(Source data)
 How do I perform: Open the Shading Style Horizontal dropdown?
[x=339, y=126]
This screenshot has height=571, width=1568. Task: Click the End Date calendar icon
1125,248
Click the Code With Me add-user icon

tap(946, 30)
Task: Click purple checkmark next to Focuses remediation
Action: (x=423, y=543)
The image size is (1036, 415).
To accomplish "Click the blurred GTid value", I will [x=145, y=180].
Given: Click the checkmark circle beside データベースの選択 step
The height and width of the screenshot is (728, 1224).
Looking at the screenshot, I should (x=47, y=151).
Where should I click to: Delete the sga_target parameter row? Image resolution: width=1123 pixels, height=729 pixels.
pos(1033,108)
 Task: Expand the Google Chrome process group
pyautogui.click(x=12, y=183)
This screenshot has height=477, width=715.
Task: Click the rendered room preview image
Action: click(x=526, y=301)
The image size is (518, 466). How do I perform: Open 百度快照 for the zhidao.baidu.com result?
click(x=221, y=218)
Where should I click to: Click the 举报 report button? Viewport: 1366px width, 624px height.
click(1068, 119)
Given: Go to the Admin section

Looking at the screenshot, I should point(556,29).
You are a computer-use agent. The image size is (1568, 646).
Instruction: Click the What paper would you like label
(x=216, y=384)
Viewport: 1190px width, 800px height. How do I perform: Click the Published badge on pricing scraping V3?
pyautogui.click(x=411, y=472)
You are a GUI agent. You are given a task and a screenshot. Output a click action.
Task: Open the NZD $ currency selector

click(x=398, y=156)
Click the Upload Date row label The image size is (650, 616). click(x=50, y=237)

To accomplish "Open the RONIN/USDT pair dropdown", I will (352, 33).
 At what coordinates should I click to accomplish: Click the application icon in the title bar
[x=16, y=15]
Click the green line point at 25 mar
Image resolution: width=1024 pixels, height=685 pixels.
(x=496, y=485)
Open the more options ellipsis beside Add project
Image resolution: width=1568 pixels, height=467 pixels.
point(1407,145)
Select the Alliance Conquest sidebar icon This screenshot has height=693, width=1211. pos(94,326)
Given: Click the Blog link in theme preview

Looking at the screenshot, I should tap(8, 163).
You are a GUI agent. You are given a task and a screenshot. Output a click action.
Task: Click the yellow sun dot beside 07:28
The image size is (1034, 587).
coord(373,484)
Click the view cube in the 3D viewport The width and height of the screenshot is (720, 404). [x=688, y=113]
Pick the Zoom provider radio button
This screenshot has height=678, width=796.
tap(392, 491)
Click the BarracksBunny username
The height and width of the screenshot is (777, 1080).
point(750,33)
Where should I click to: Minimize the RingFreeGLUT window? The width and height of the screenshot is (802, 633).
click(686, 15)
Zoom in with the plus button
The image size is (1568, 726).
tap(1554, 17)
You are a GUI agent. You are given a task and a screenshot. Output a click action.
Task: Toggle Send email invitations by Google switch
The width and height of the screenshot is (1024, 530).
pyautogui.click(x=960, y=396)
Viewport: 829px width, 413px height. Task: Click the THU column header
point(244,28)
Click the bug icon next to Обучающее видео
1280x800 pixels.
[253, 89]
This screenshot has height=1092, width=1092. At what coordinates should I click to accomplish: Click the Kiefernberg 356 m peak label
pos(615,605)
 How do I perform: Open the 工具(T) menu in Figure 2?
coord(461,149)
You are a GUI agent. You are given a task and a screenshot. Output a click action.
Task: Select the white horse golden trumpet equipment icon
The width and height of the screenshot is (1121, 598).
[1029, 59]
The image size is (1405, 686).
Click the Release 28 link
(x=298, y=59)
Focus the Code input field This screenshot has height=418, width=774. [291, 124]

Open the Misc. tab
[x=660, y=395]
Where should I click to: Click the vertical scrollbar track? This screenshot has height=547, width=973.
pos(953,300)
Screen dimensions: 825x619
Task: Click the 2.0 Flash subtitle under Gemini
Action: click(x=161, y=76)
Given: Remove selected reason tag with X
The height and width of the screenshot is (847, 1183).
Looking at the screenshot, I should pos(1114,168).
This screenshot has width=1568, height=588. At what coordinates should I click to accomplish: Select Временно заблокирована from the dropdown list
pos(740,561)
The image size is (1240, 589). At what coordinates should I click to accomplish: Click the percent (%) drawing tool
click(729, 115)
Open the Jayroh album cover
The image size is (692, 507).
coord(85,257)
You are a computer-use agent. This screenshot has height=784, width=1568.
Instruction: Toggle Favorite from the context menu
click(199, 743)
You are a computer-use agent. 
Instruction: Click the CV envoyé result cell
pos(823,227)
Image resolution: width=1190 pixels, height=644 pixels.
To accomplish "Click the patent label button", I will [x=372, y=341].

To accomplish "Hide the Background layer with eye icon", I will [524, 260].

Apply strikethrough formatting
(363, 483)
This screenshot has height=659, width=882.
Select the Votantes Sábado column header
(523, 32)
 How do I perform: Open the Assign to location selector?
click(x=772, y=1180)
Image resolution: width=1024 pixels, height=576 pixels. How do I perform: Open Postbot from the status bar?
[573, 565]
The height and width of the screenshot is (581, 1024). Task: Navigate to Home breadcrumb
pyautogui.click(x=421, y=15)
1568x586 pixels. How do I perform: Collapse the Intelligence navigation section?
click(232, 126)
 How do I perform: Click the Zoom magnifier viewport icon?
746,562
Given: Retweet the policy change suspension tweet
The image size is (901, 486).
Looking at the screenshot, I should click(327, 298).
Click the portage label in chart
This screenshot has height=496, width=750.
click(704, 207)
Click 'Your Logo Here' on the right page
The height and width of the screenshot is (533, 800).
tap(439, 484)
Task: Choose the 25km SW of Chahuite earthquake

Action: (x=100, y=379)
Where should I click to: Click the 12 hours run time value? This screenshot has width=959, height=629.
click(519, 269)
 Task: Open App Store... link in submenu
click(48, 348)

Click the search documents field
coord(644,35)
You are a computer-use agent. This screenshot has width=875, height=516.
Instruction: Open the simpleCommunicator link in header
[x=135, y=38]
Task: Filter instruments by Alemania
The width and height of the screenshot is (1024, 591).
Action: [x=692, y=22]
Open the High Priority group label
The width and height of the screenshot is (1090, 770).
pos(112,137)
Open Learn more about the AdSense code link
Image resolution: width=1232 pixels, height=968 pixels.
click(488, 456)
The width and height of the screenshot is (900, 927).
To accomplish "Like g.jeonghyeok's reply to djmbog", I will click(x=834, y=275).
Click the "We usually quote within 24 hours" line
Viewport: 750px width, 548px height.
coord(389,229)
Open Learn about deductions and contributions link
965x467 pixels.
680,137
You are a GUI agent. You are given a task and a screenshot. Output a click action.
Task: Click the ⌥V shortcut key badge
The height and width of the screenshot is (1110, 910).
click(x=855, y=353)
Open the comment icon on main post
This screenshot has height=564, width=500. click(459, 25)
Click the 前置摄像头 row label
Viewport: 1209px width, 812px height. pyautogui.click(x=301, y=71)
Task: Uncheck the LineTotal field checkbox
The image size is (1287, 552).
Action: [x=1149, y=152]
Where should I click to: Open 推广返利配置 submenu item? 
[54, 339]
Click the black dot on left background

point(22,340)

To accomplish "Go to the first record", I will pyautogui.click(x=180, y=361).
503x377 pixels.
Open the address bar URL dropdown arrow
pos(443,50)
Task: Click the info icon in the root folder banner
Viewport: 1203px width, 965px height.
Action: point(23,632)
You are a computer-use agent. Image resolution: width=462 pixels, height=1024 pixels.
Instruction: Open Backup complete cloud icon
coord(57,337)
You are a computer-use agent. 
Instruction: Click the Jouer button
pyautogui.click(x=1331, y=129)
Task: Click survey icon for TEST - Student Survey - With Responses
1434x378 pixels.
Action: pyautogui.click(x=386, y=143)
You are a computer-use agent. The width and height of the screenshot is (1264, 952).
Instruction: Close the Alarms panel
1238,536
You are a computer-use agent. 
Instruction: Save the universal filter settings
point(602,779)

■ What this task involves ■
Each record above needs to be set down again, word for word.

■ Result for this exercise ■
 How do I perform: Open the Shading Style Horizontal dropdown?
[x=339, y=126]
This screenshot has height=571, width=1568. Task: Click the End Date calendar icon
1125,248
Click the Code With Me add-user icon

tap(946, 30)
Task: Click purple checkmark next to Focuses remediation
Action: (x=423, y=543)
The image size is (1036, 415).
To accomplish "Click the blurred GTid value", I will [x=145, y=180].
Given: Click the checkmark circle beside データベースの選択 step
The height and width of the screenshot is (728, 1224).
Looking at the screenshot, I should (x=47, y=151).
Where should I click to: Delete the sga_target parameter row? Image resolution: width=1123 pixels, height=729 pixels.
pos(1033,108)
 Task: Expand the Google Chrome process group
pyautogui.click(x=12, y=183)
This screenshot has height=477, width=715.
Task: Click the rendered room preview image
Action: click(x=526, y=301)
The image size is (518, 466). How do I perform: Open 百度快照 for the zhidao.baidu.com result?
click(x=221, y=218)
Where should I click to: Click the 举报 report button? Viewport: 1366px width, 624px height.
click(1068, 119)
Given: Go to the Admin section

Looking at the screenshot, I should point(556,29).
You are a computer-use agent. The image size is (1568, 646).
Instruction: Click the What paper would you like label
(x=216, y=384)
Viewport: 1190px width, 800px height. How do I perform: Click the Published badge on pricing scraping V3?
pyautogui.click(x=411, y=472)
You are a GUI agent. You are given a task and a screenshot. Output a click action.
Task: Open the NZD $ currency selector

click(x=398, y=156)
Click the Upload Date row label The image size is (650, 616). click(x=50, y=237)

To accomplish "Open the RONIN/USDT pair dropdown", I will (352, 33).
 At what coordinates should I click to accomplish: Click the application icon in the title bar
[x=16, y=15]
Click the green line point at 25 mar
Image resolution: width=1024 pixels, height=685 pixels.
(x=496, y=485)
Open the more options ellipsis beside Add project
Image resolution: width=1568 pixels, height=467 pixels.
point(1407,145)
Select the Alliance Conquest sidebar icon This screenshot has height=693, width=1211. pos(94,326)
Given: Click the Blog link in theme preview

Looking at the screenshot, I should tap(8, 163).
You are a GUI agent. You are given a task and a screenshot. Output a click action.
Task: Click the yellow sun dot beside 07:28
The image size is (1034, 587).
coord(373,484)
Click the view cube in the 3D viewport The width and height of the screenshot is (720, 404). [x=688, y=113]
Pick the Zoom provider radio button
This screenshot has height=678, width=796.
tap(392, 491)
Click the BarracksBunny username
The height and width of the screenshot is (777, 1080).
point(750,33)
Where should I click to: Minimize the RingFreeGLUT window? The width and height of the screenshot is (802, 633).
click(686, 15)
Zoom in with the plus button
The image size is (1568, 726).
tap(1554, 17)
You are a GUI agent. You are given a task and a screenshot. Output a click action.
Task: Toggle Send email invitations by Google switch
The width and height of the screenshot is (1024, 530).
pyautogui.click(x=960, y=396)
Viewport: 829px width, 413px height. Task: Click the THU column header
point(244,28)
Click the bug icon next to Обучающее видео
1280x800 pixels.
[253, 89]
This screenshot has height=1092, width=1092. At what coordinates should I click to accomplish: Click the Kiefernberg 356 m peak label
pos(615,605)
 How do I perform: Open the 工具(T) menu in Figure 2?
coord(461,149)
You are a GUI agent. You are given a task and a screenshot. Output a click action.
Task: Select the white horse golden trumpet equipment icon
The width and height of the screenshot is (1121, 598).
[1029, 59]
The image size is (1405, 686).
Click the Release 28 link
(x=298, y=59)
Focus the Code input field This screenshot has height=418, width=774. [291, 124]

Open the Misc. tab
[x=660, y=395]
Where should I click to: Click the vertical scrollbar track? This screenshot has height=547, width=973.
pos(953,300)
Screen dimensions: 825x619
Task: Click the 2.0 Flash subtitle under Gemini
Action: click(x=161, y=76)
Given: Remove selected reason tag with X
The height and width of the screenshot is (847, 1183).
Looking at the screenshot, I should pos(1114,168).
This screenshot has width=1568, height=588. At what coordinates should I click to accomplish: Select Временно заблокирована from the dropdown list
pos(740,561)
The image size is (1240, 589). At what coordinates should I click to accomplish: Click the percent (%) drawing tool
click(729, 115)
Open the Jayroh album cover
The image size is (692, 507).
coord(85,257)
You are a computer-use agent. This screenshot has height=784, width=1568.
Instruction: Toggle Favorite from the context menu
click(199, 743)
You are a computer-use agent. 
Instruction: Click the CV envoyé result cell
pos(823,227)
Image resolution: width=1190 pixels, height=644 pixels.
To accomplish "Click the patent label button", I will [x=372, y=341].

To accomplish "Hide the Background layer with eye icon", I will [524, 260].

Apply strikethrough formatting
(363, 483)
This screenshot has height=659, width=882.
Select the Votantes Sábado column header
(523, 32)
 How do I perform: Open the Assign to location selector?
click(x=772, y=1180)
Image resolution: width=1024 pixels, height=576 pixels. How do I perform: Open Postbot from the status bar?
[573, 565]
The height and width of the screenshot is (581, 1024). Task: Navigate to Home breadcrumb
pyautogui.click(x=421, y=15)
1568x586 pixels. How do I perform: Collapse the Intelligence navigation section?
click(232, 126)
 How do I perform: Click the Zoom magnifier viewport icon?
746,562
Given: Retweet the policy change suspension tweet
The image size is (901, 486).
Looking at the screenshot, I should click(327, 298).
Click the portage label in chart
This screenshot has height=496, width=750.
click(704, 207)
Click 'Your Logo Here' on the right page
The height and width of the screenshot is (533, 800).
tap(439, 484)
Task: Choose the 25km SW of Chahuite earthquake

Action: (x=100, y=379)
Where should I click to: Click the 12 hours run time value? This screenshot has width=959, height=629.
click(519, 269)
 Task: Open App Store... link in submenu
click(48, 348)

Click the search documents field
coord(644,35)
You are a computer-use agent. This screenshot has width=875, height=516.
Instruction: Open the simpleCommunicator link in header
[x=135, y=38]
Task: Filter instruments by Alemania
The width and height of the screenshot is (1024, 591).
Action: [x=692, y=22]
Open the High Priority group label
The width and height of the screenshot is (1090, 770).
pos(112,137)
Open Learn more about the AdSense code link
Image resolution: width=1232 pixels, height=968 pixels.
click(488, 456)
The width and height of the screenshot is (900, 927).
To accomplish "Like g.jeonghyeok's reply to djmbog", I will click(x=834, y=275).
Click the "We usually quote within 24 hours" line
Viewport: 750px width, 548px height.
coord(389,229)
Open Learn about deductions and contributions link
965x467 pixels.
680,137
You are a GUI agent. You are given a task and a screenshot. Output a click action.
Task: Click the ⌥V shortcut key badge
The height and width of the screenshot is (1110, 910).
click(x=855, y=353)
Open the comment icon on main post
This screenshot has height=564, width=500. click(459, 25)
Click the 前置摄像头 row label
Viewport: 1209px width, 812px height. pyautogui.click(x=301, y=71)
Task: Uncheck the LineTotal field checkbox
The image size is (1287, 552).
Action: [x=1149, y=152]
Where should I click to: Open 推广返利配置 submenu item? 
[54, 339]
Click the black dot on left background

point(22,340)

To accomplish "Go to the first record", I will pyautogui.click(x=180, y=361).
503x377 pixels.
Open the address bar URL dropdown arrow
pos(443,50)
Task: Click the info icon in the root folder banner
Viewport: 1203px width, 965px height.
Action: point(23,632)
You are a computer-use agent. Image resolution: width=462 pixels, height=1024 pixels.
Instruction: Open Backup complete cloud icon
coord(57,337)
You are a computer-use agent. 
Instruction: Click the Jouer button
pyautogui.click(x=1331, y=129)
Task: Click survey icon for TEST - Student Survey - With Responses
1434x378 pixels.
Action: pyautogui.click(x=386, y=143)
You are a computer-use agent. The width and height of the screenshot is (1264, 952).
Instruction: Close the Alarms panel
1238,536
You are a computer-use agent. 
Instruction: Save the universal filter settings
point(602,779)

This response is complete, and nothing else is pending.